**MATERIAL FOR THE TASK**
● ● ●

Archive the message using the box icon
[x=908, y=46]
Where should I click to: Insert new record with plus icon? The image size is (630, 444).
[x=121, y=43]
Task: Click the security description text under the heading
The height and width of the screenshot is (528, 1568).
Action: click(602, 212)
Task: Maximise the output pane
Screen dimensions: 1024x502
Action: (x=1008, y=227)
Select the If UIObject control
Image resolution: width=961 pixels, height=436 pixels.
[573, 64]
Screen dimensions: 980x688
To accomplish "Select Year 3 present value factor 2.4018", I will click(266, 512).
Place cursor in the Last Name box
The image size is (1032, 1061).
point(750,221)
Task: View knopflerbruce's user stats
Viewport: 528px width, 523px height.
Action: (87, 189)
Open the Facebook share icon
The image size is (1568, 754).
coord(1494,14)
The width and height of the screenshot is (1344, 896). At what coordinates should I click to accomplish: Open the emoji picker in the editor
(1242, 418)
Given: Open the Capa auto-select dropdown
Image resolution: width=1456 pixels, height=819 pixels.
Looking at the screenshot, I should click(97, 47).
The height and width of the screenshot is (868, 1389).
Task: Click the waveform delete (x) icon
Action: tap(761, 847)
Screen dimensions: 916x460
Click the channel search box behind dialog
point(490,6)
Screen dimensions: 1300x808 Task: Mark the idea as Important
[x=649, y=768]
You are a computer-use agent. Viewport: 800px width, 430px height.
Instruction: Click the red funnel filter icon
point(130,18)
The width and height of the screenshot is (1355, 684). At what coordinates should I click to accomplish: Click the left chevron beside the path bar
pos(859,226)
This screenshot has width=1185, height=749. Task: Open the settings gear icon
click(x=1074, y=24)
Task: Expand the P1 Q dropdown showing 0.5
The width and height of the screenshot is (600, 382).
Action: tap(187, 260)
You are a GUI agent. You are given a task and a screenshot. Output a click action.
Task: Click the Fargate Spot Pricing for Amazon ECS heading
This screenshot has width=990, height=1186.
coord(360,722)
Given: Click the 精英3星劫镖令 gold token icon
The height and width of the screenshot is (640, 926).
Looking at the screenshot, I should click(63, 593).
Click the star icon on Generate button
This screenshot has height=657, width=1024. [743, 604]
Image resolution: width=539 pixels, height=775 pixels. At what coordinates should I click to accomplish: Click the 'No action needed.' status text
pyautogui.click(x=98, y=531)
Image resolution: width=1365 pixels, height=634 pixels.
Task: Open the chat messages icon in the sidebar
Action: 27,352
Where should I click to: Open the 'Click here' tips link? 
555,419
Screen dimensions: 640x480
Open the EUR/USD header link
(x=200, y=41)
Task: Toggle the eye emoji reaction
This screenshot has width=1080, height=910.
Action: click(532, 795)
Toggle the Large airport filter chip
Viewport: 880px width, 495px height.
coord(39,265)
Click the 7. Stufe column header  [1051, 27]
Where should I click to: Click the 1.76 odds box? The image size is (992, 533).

● ● ●

**TASK DETAILS**
Please copy out every line of the entries above that contains the string "Viewport". Case matters.

**ANSWER**
Viewport: 528px width, 523px height.
You are a computer-use agent. Viewport: 800px width, 430px height.
Viewport: 880px width, 495px height.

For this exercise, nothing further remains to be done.